Music Therapist’s Perspective

Maria made her first appointment with Dr. Alan Turry, a Nordoff-Robbins music therapist, in 1994. During their first meeting, Dr. Turry defined music therapy as a creative process of musical exploration and expression. He and Maria established that they would make music by improvising together. Maria was encouraged to explore the musical instruments placed around the room. She giggled as she explored making sounds, slightly embarrassed yet engaged in the process. This playful exploration intrigued her, and she later explained that it was the first time she had laughed since her diagnosis 5 weeks earlier. This collaborative exploration between them would continue for another 24 years and would inspire Dr. Turry’s own doctoral research, culminating in his dissertation, The Interconnections Between Words and Music in Clinical Improvisation.

The Epoch Times published an article and three comprehensive videos on Maria and Alan’s working relationship. One video tells Maria’s story as she went from music therapy client to singer and performer. The other two are focused on Alan’s therapeutic techniques and philosophy.

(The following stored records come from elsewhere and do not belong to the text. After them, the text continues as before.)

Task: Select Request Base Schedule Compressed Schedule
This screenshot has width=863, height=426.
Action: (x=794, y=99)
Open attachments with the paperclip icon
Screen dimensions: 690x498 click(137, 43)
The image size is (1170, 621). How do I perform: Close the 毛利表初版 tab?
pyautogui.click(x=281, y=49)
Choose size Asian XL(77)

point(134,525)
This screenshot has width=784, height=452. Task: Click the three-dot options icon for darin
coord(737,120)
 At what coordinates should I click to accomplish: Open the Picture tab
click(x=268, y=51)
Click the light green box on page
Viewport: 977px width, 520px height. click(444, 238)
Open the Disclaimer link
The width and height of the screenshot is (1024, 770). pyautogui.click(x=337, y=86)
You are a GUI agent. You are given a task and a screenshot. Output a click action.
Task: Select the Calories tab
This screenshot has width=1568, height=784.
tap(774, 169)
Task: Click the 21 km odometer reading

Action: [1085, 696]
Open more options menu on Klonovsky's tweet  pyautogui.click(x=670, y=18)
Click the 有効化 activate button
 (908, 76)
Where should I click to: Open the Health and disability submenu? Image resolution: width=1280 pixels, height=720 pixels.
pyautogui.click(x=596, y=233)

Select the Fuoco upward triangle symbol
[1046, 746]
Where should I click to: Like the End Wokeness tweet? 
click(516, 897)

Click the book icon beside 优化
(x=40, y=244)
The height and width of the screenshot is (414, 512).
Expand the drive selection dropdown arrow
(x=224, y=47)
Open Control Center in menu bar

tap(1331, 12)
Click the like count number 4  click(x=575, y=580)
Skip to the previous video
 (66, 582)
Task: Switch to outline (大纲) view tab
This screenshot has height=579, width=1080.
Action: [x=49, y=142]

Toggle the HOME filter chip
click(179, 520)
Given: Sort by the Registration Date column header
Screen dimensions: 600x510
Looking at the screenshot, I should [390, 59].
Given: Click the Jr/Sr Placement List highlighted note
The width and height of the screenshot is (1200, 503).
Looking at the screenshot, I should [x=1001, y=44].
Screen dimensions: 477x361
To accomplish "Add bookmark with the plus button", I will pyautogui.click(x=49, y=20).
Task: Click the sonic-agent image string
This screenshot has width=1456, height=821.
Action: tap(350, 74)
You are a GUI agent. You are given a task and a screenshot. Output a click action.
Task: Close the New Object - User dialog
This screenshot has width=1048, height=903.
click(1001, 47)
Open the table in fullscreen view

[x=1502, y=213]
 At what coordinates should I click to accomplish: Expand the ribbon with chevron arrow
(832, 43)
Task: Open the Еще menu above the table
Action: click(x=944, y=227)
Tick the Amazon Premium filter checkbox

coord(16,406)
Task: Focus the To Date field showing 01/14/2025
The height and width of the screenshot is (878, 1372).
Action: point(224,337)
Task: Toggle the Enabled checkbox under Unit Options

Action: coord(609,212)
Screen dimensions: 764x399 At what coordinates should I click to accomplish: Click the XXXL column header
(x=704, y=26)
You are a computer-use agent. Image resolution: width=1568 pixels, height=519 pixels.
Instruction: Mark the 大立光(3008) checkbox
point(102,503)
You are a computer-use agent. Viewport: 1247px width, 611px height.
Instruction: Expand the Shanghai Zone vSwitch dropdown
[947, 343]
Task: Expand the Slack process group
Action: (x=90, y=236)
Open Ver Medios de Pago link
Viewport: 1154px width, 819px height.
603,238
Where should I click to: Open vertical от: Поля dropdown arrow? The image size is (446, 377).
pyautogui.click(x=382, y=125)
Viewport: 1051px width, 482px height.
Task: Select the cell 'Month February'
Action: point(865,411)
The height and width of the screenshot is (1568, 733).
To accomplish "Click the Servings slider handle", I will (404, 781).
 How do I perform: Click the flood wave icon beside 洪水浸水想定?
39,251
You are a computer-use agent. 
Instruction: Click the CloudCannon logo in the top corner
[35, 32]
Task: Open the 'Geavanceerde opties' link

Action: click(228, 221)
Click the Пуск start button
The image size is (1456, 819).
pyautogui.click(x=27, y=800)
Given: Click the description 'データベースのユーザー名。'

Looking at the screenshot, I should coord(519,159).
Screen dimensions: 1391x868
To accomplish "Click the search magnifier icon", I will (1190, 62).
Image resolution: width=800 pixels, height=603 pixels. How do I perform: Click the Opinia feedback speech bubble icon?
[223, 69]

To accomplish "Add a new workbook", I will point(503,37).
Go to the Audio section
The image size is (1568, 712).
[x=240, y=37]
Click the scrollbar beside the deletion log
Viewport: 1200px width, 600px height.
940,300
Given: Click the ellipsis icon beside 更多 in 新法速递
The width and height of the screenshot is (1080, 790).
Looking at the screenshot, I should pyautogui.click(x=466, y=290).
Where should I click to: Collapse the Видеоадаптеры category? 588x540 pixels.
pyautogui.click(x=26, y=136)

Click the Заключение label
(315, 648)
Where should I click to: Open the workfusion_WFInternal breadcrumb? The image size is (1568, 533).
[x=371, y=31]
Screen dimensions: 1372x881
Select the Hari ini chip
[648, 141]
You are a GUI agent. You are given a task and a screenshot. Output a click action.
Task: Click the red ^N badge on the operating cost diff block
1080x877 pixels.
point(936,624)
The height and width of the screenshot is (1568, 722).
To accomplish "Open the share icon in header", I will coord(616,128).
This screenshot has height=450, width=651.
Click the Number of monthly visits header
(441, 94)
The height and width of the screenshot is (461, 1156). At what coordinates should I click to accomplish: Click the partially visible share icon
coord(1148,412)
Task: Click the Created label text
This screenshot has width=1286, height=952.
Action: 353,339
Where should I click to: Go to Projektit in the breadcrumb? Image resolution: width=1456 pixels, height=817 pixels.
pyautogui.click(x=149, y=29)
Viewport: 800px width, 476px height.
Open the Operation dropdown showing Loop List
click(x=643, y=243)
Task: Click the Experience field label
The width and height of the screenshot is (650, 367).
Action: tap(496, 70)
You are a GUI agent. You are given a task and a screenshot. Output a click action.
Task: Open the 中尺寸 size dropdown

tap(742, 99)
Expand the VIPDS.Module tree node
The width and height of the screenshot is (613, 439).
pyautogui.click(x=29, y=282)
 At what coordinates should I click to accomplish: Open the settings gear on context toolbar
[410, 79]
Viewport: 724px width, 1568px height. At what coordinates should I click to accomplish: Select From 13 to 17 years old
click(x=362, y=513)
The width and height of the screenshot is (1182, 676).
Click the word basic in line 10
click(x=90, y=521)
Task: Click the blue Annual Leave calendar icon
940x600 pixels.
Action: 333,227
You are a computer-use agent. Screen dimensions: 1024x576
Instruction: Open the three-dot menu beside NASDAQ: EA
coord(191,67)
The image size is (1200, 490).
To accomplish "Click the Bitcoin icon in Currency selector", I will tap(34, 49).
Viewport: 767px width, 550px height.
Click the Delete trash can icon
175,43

The Relationship Between Music and Words in Clinically Improvised Songs

This article shares findings from Dr. Turry’s doctoral research and includes a table summarizing the clinical significance of the musical interactions that took place during the creation of improvised songs. It addresses commonly asked questions regarding the qualities of particular musical elements and their application in music therapy. Though Turry does not adhere to a prescriptive approach when improvising songs, he found particular musical tendencies related to emotional expression in the way that he and Maria collaborated to create music. (Please note that the pseudonym Gloria is utilized in the article.)

“Improvisation is a landscape of hope.”

-Alan Turry, DA, MT-BC, LCAT, Nordoff-Robbins Music Therapist

“[Maria] explained that the music from the piano encouraged her to continue her exploration and expression even when the feeling she was experiencing in the moment was intensely painful. She felt contained by the music …”

-Alan Turry, DA, MT-BC, LCAT, Nordoff-Robbins Music Therapist

Music Psychotherapy and Community Music Therapy: Questions and Considerations

“As an improvising therapist and a Nordoff-Robbins clinician, I have been immersed in a culture that values entering into the unknown. The sense of diving into the process is further amplified and intensified when it is shared publicly. Though the program is predetermined, our reaction to it, as well as that of the audience, is unpredictable. Perhaps one motivation to share this material publicly for Maria is that she wants to create a sense of empathy within the audience by feeling the music and living the experience with a depth that a simple narrative explanation cannot enable. I can understand this. When presenting, it is invariably more powerful and effective to include actual music from a session than to try to explain what occurs in the session. Hearing the musical process as it unfolded allows the audience to enter into this experience, and allows Maria and I to re-enter it, as the intensity of sharing it with others brings it to life.”